Bernadette est souffrante et super réactive à cause de sa grande insécurité. Elle se sent extrêmement coupable de toute cette situation et elle continue è croire qu’elle est seule responsable de toute cette situation chaotique. Elle est remplie de talents, elle se présente bien, elle peut tout réussir dans sa vie future à la condition de trouver une réelle sécurité qu’elle n’a jamais pu avoir à cause du manque de constance et des nombreuses ambiguités dans ses relations mère-fille. Elle souffre d’un trouble d’attachement insécure et réactionnel qui doit être accompagné également pour éviter le pire. Elle déborde de talents qu’elle peine à admettre.
Enfin, Charlotte, 11 ans qui m’a invité à l’aider à témoigner à visage découvert d’un abus sexuel dont elle fut victime à l’âge de trois ans et demi. Déterminé comme pas une, elle a accepté de participer au documentaire tout nouveau de Denise Robert intitulé «La Parfaite Victime». Elle trouvait que cela n’avait pas de sens de témoigner d’un trauma sans montrer son visage si expressif pour ne plus qu’une telle situation ne se produise chez d’autres enfants.
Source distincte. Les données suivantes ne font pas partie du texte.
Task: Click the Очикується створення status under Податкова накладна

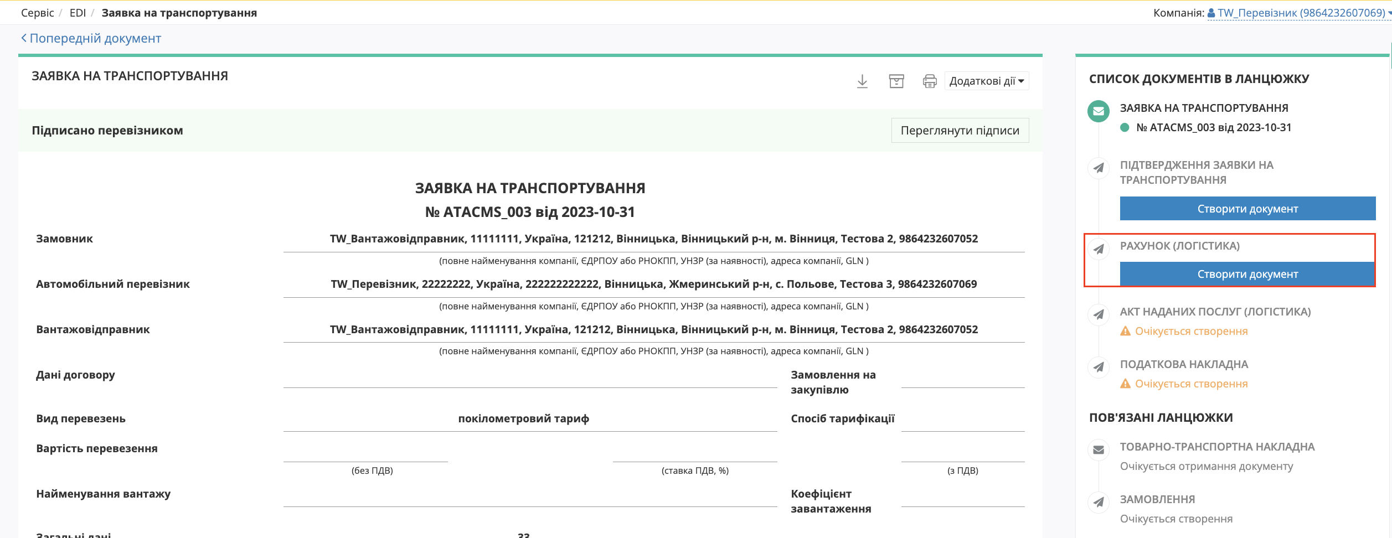Action: (x=1190, y=384)
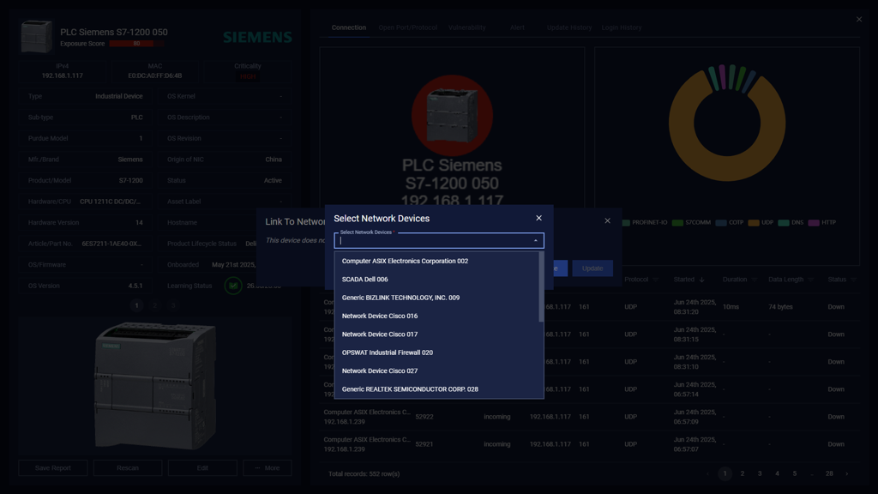878x494 pixels.
Task: Click the Started column sort arrow
Action: [701, 280]
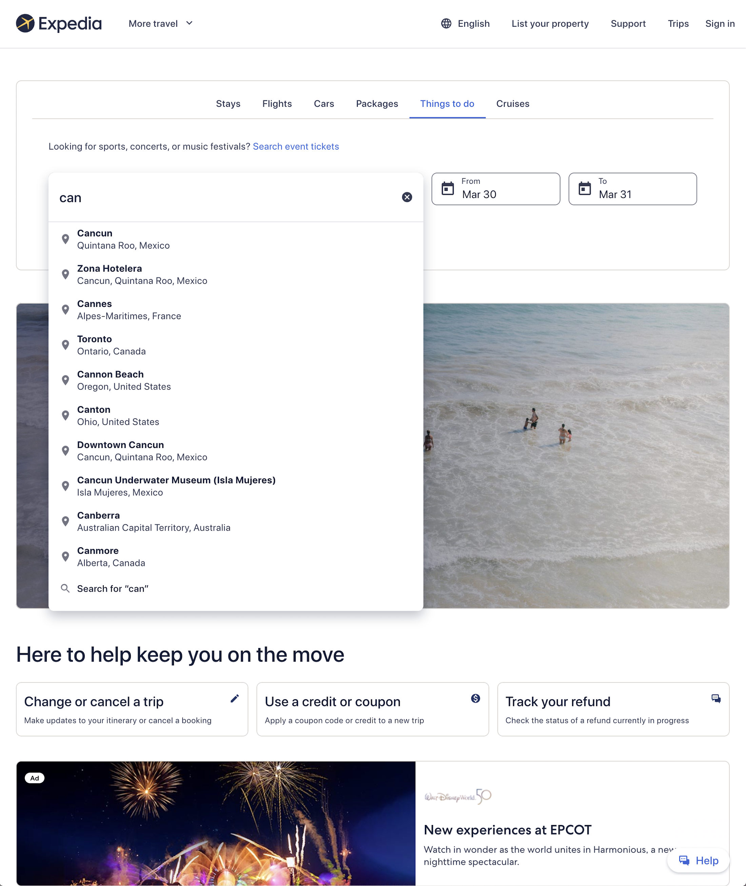Click the location pin beside Cancun suggestion
The image size is (746, 886).
(x=66, y=239)
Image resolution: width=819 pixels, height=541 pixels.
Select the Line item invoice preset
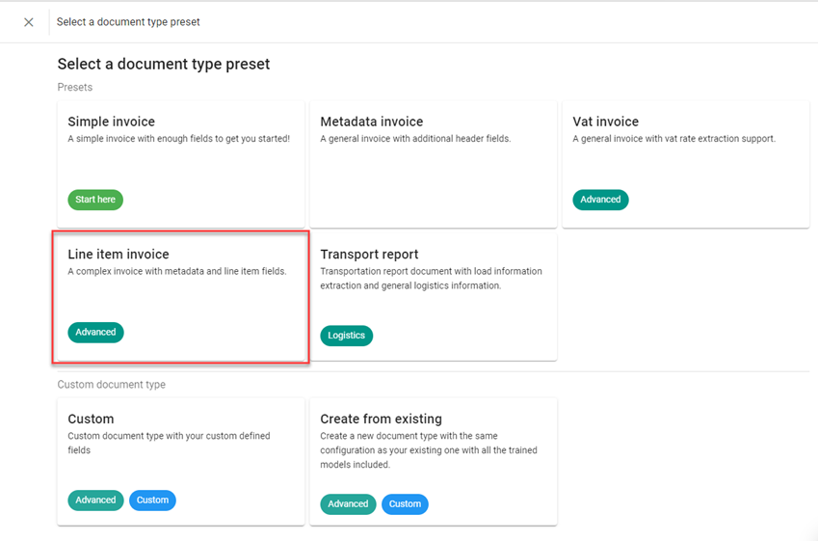(181, 297)
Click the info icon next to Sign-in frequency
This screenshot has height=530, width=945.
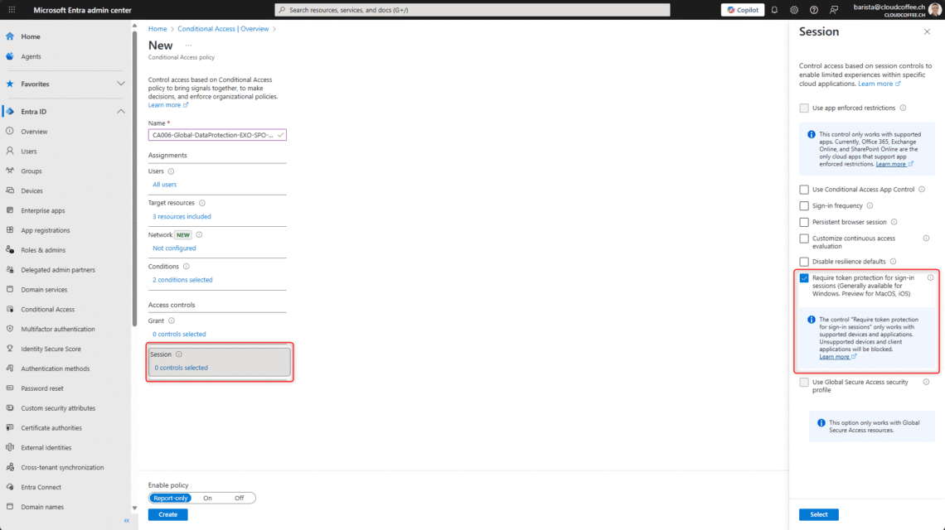pyautogui.click(x=870, y=205)
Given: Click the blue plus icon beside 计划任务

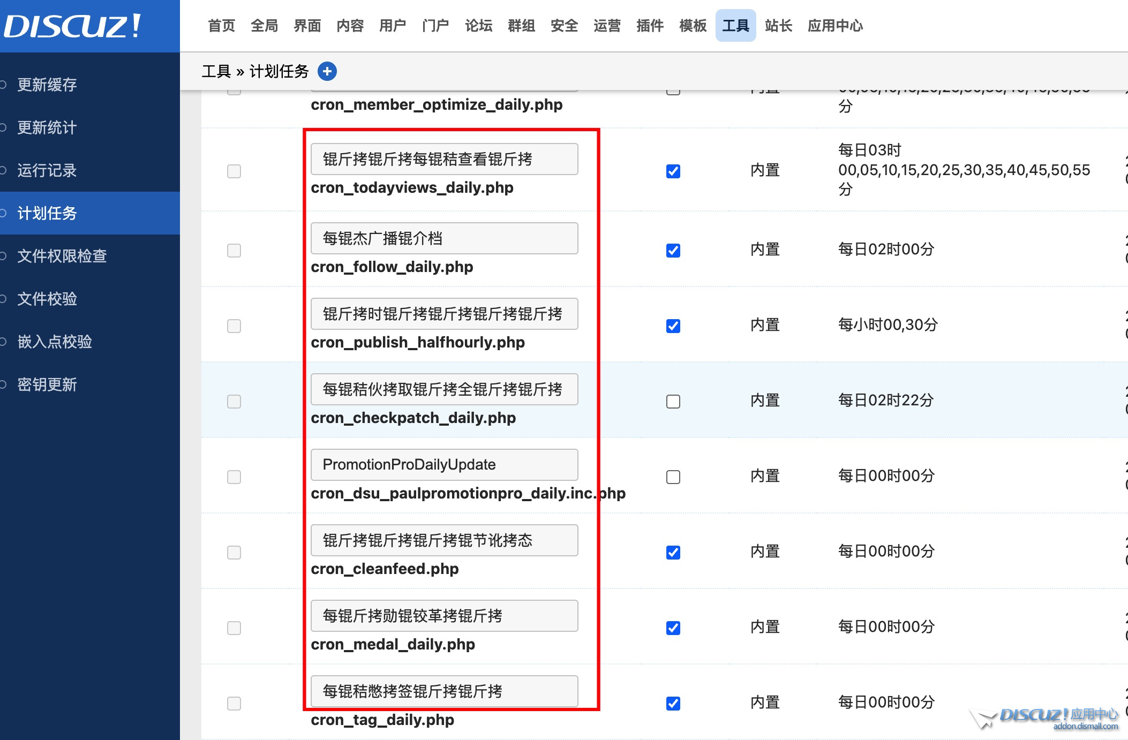Looking at the screenshot, I should [327, 71].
On devait se présenter devant un juge pour obtenir la permission de montrer son visage puisque la loi interdit à un mineur de le faire. Le juge, après de multiples questions a décidé de l’autoriser à le faire, lui permettant ainsi de faire respecter son droit de parole à sa façon. Il semble que le juge fut impressionné de sa maturité et de sa détermination malgré son bas âge. Elle a donc eu gain de cause.
Je fais ce travail depuis des décennies et je reste totalement impressionné lorsque je rencontre ces jeunes malchanceux mais remplis d’espoir. Je ne peux que continuer à les rencontrer pour les aider à aller de l’avant que ce soit pour se guérir de tant de souffrances tout autant que pour témoigner pour prévenir ce genre de risque et les traumas qui y sont associés. Quand on dit résilience, ces trois jeunes filles n’en manque sûrement pas, elles sont plutôt des porteuses de résilience qu’il faut encourager.